LadyPride

By LadyPride

Keeping up appearances

I spoke some utter tosh before I had a baby. On and on I went to anyone who'd listen about how I wouldn't be one of those Mums that would let herself go. How I would shower every morning and keep up with personal grooming. Hell, I'd be channelling Yummy Mummyness that much, I might even look better than I did before!

Reality klaxon!!! I've now had the baby and let me tell you, I look like hell. I'm lucky if I shower before 2pm. My eyebrows are feral, my clothes covered in baby sick, my stomach slack and there is no make up in the world that can hide the fact that I have averaged 2-4 hour broken sleep a night for the past month. If this isn't "letting go", I don't know what is.

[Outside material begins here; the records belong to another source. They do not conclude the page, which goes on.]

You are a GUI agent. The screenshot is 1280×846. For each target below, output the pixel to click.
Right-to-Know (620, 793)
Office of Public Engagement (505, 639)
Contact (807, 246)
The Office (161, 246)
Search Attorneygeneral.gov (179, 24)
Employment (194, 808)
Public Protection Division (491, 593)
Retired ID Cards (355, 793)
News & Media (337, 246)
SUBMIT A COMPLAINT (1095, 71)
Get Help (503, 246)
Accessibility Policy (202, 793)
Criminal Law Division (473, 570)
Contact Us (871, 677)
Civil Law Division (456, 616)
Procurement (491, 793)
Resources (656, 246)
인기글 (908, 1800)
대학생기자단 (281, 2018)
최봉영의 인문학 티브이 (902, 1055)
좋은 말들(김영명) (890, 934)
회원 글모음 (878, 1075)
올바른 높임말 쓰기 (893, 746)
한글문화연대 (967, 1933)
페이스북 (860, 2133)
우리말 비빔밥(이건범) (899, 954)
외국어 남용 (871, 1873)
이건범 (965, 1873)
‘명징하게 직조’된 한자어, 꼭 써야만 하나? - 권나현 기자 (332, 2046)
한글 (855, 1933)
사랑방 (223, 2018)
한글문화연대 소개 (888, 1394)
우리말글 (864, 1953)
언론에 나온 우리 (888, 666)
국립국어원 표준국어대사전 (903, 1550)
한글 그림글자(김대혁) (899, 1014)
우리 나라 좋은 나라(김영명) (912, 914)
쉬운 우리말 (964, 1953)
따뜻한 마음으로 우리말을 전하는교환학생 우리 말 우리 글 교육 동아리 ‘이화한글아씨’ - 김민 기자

It's tough. I mean looking nice is as much for our own self esteem as anything else. I'm not going to lie, I've struggled with it. I know my face and body are a billboard telling the outside world that I'm not the same person, that things aren't as they were. That I'm knackered and flabby.

My pre-pregnancy clothes are too tight and I'm at least a stone heavier than I've ever been in my life. Yet I'm not supposed to exercise for another few weeks - errr but when would I find the time anyway? This sucks.

I'm in survival mode. I just have to keep slapping the make-up and sunglasses on and try to stop worrying about it. I have a husband and daughter who love me regardless and its time to say goodbye to my shallow side, once and for all.

Having said all that, pictured is my ultimate life-saving beauty product. Chanel's Eclat Lumiere. It can't hide the big dark circles under my eyes completely but it has a damn good try. Merci Chanel, Merci.